START Data shown

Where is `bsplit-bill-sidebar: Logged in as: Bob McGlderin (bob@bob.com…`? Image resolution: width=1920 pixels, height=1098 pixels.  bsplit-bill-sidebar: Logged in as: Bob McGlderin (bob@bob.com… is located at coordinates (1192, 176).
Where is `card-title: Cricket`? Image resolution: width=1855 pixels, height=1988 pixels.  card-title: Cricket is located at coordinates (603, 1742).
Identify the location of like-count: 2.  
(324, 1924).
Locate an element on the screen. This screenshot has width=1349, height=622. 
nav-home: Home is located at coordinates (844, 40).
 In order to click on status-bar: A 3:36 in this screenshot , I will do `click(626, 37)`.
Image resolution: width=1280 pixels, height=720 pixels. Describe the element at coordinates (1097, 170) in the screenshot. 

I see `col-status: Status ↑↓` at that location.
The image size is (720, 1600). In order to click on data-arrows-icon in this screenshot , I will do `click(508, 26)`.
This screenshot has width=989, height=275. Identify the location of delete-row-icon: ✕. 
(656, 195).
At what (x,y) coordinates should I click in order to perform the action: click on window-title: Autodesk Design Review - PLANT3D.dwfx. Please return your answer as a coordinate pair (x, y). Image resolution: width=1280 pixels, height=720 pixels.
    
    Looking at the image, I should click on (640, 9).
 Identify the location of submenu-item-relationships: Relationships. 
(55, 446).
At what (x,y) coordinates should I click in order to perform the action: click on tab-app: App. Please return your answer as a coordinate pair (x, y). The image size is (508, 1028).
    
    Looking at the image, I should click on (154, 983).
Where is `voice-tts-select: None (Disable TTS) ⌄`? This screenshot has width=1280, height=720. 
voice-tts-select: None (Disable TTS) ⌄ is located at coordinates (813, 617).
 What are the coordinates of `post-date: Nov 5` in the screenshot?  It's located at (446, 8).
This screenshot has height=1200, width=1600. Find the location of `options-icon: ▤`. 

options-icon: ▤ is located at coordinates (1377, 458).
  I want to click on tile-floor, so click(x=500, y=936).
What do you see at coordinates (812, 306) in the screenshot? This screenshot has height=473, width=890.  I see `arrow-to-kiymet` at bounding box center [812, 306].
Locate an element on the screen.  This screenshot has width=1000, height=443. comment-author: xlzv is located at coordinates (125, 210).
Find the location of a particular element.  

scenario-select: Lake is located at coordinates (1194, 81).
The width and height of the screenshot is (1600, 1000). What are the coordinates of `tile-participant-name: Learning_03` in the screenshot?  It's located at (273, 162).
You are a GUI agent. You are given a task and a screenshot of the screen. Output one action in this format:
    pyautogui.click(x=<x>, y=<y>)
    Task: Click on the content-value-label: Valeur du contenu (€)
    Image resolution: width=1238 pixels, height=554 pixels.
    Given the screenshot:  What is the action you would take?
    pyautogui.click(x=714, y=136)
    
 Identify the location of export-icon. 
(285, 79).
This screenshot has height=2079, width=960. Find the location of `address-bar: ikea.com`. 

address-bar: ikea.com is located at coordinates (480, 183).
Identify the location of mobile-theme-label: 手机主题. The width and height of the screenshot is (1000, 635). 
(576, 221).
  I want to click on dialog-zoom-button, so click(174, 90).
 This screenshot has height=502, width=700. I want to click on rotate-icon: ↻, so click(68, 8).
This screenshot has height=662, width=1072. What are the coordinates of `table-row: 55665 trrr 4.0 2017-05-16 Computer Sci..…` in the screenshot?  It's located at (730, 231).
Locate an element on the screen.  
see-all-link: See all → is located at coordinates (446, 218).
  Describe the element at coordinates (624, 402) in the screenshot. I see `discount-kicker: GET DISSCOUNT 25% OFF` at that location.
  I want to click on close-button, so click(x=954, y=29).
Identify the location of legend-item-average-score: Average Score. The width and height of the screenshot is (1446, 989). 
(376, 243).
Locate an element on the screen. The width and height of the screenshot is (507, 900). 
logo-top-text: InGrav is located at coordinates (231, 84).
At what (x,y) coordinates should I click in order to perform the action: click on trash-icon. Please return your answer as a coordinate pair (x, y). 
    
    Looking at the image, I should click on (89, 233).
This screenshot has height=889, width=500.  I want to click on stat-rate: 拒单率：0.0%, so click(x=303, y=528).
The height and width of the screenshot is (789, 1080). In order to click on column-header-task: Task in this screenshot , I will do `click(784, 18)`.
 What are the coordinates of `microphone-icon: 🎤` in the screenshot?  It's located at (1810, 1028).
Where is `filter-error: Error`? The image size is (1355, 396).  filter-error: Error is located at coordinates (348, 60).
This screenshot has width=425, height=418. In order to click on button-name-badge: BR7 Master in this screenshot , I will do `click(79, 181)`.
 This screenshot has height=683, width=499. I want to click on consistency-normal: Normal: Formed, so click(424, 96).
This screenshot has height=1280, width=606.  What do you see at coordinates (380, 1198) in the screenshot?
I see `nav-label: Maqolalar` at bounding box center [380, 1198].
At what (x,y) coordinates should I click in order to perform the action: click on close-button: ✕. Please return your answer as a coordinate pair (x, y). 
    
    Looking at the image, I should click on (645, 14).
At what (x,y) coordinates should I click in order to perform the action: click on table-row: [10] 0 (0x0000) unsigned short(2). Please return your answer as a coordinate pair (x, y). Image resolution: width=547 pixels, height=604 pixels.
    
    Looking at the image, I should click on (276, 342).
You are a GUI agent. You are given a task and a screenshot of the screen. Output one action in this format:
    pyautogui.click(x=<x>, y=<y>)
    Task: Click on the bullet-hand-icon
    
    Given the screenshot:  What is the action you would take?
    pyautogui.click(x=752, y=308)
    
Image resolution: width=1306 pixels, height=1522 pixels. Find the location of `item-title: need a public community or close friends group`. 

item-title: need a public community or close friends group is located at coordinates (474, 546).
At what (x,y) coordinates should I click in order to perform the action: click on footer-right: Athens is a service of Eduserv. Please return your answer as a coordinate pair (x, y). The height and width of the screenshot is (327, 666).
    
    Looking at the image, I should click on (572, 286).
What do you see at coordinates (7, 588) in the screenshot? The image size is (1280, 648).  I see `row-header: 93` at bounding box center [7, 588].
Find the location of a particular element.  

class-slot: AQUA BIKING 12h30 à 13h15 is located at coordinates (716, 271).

END Data shown

■ Written task: Gather each line above that contains the word "title", treating uppercase and lowercase as different.

■ Result below:
Where is `card-title: Cricket`? Image resolution: width=1855 pixels, height=1988 pixels.  card-title: Cricket is located at coordinates (603, 1742).
At what (x,y) coordinates should I click in order to perform the action: click on window-title: Autodesk Design Review - PLANT3D.dwfx. Please return your answer as a coordinate pair (x, y). Image resolution: width=1280 pixels, height=720 pixels.
Image resolution: width=1306 pixels, height=1522 pixels. Find the location of `item-title: need a public community or close friends group`. 
item-title: need a public community or close friends group is located at coordinates (474, 546).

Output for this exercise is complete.